* _EXERCISE OBJECTIVE_: All of the data below should come back exactly as written, minus its images.

Saved data entries:

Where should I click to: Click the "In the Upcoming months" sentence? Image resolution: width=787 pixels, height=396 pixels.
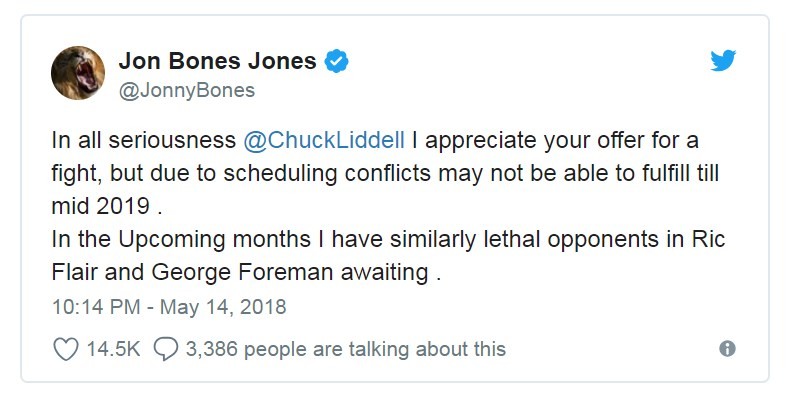181,239
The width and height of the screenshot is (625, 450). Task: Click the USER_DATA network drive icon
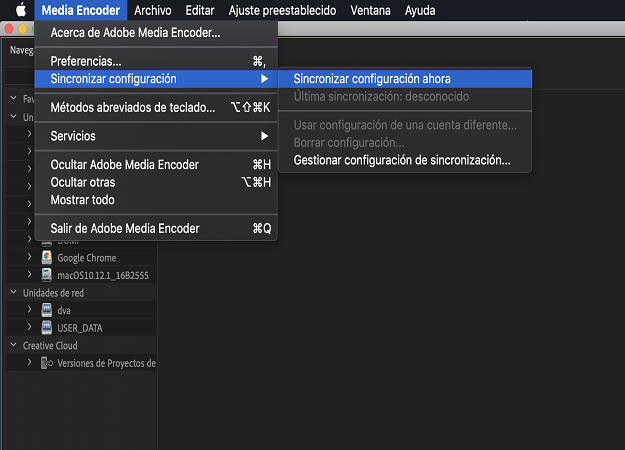coord(46,327)

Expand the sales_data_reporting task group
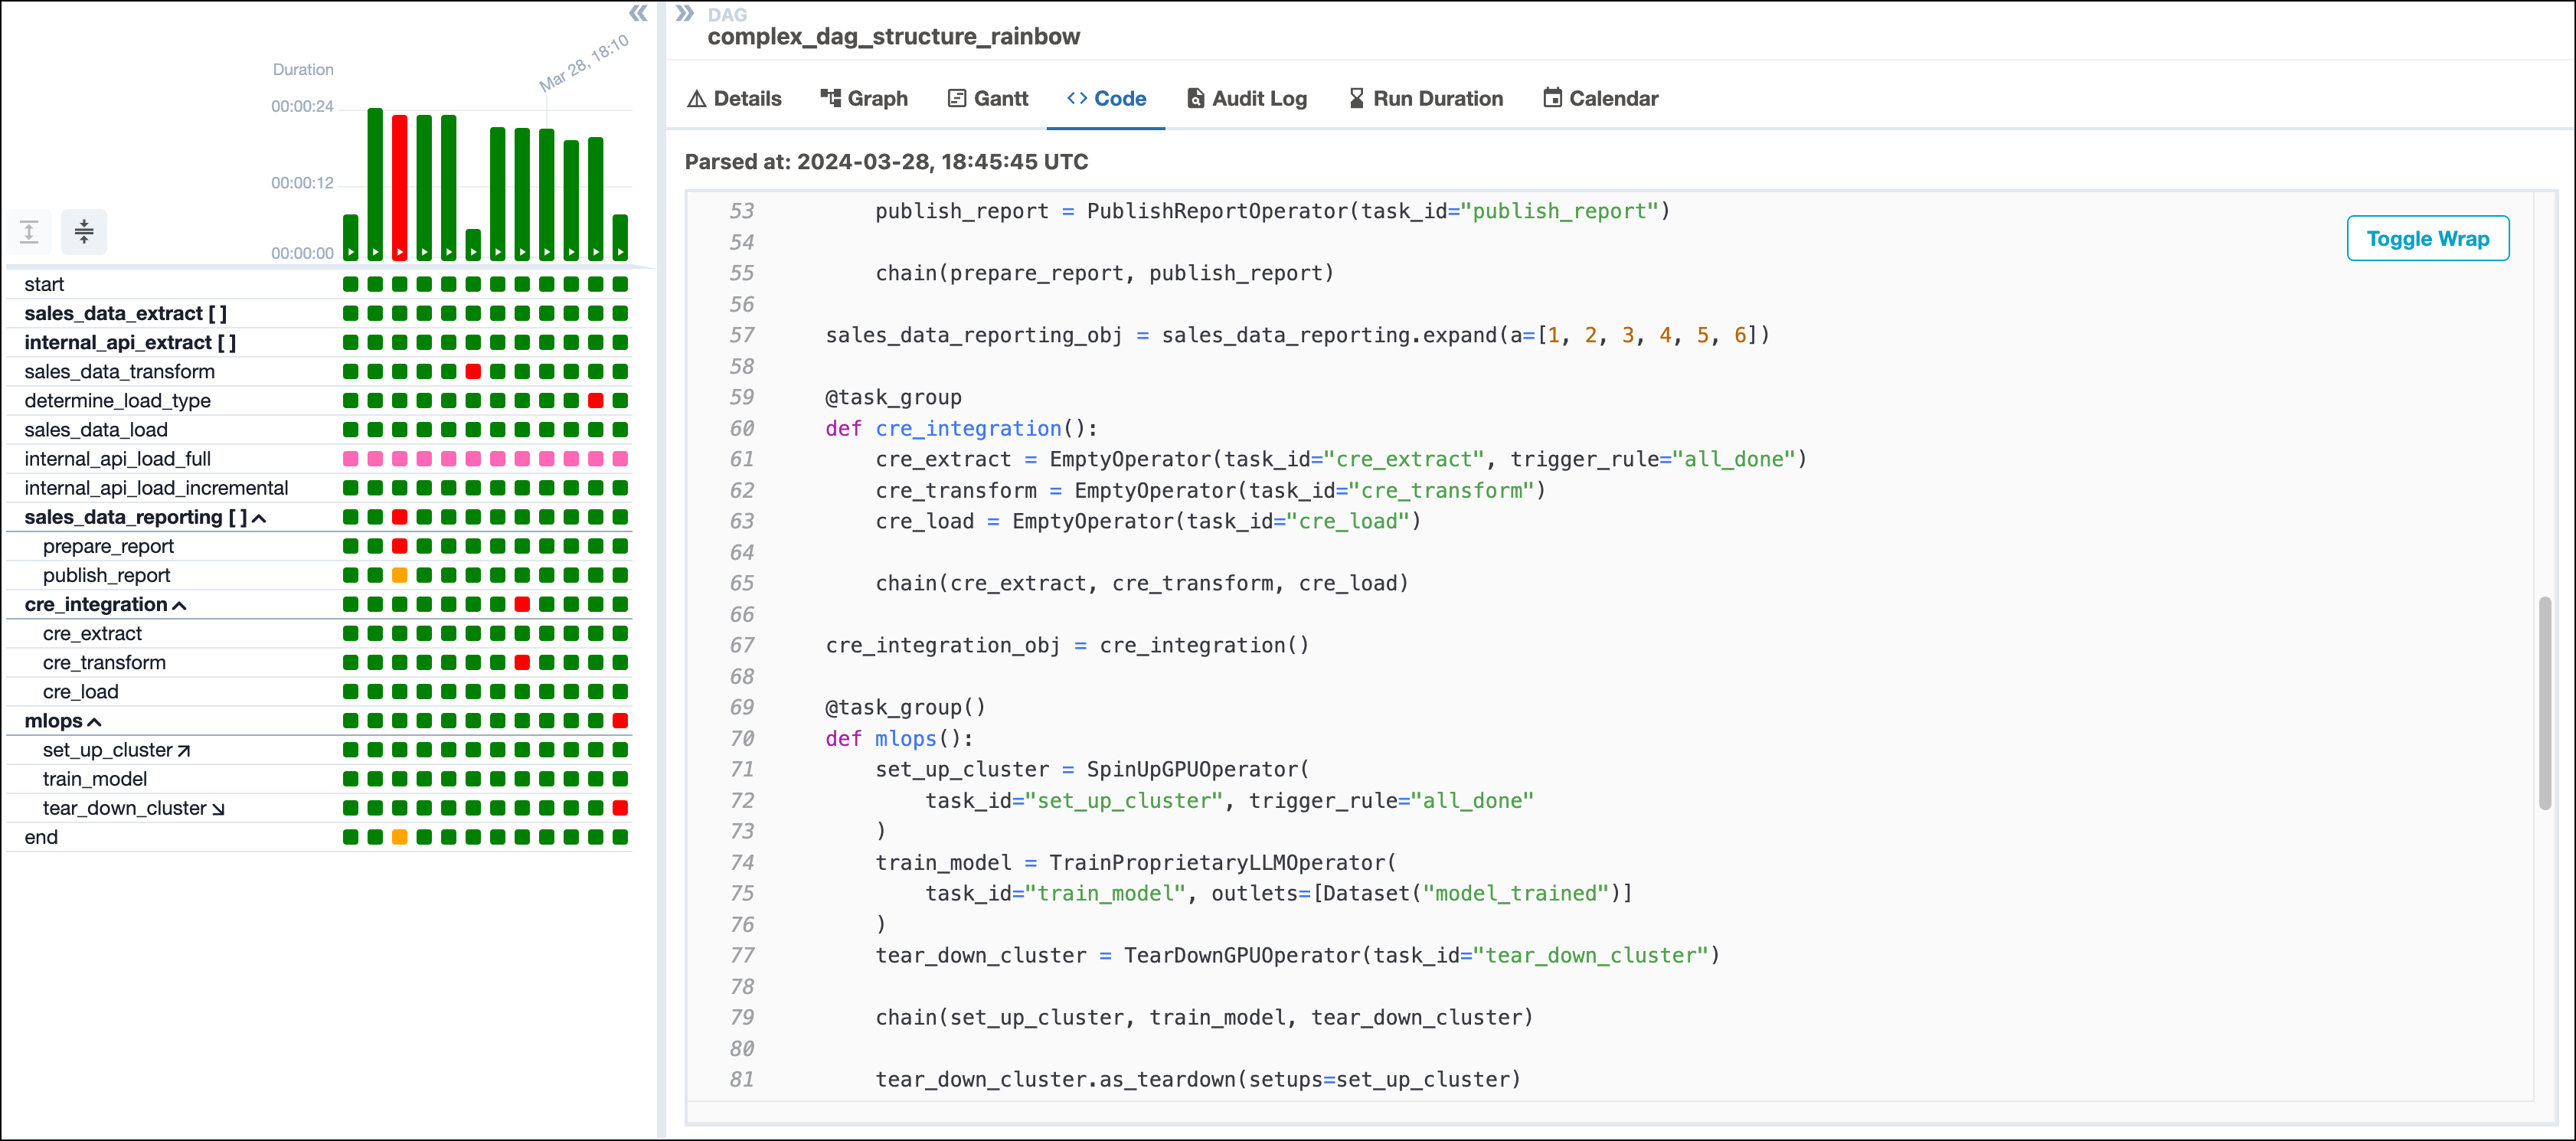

* _OUTPUT FOR THIS EXERCISE_:
Where should I click to: Click the "In the Upcoming months" sentence? Image resolution: width=787 pixels, height=396 pixels.
181,239
The width and height of the screenshot is (625, 450). Task: Click the USER_DATA network drive icon
coord(46,327)

Expand the sales_data_reporting task group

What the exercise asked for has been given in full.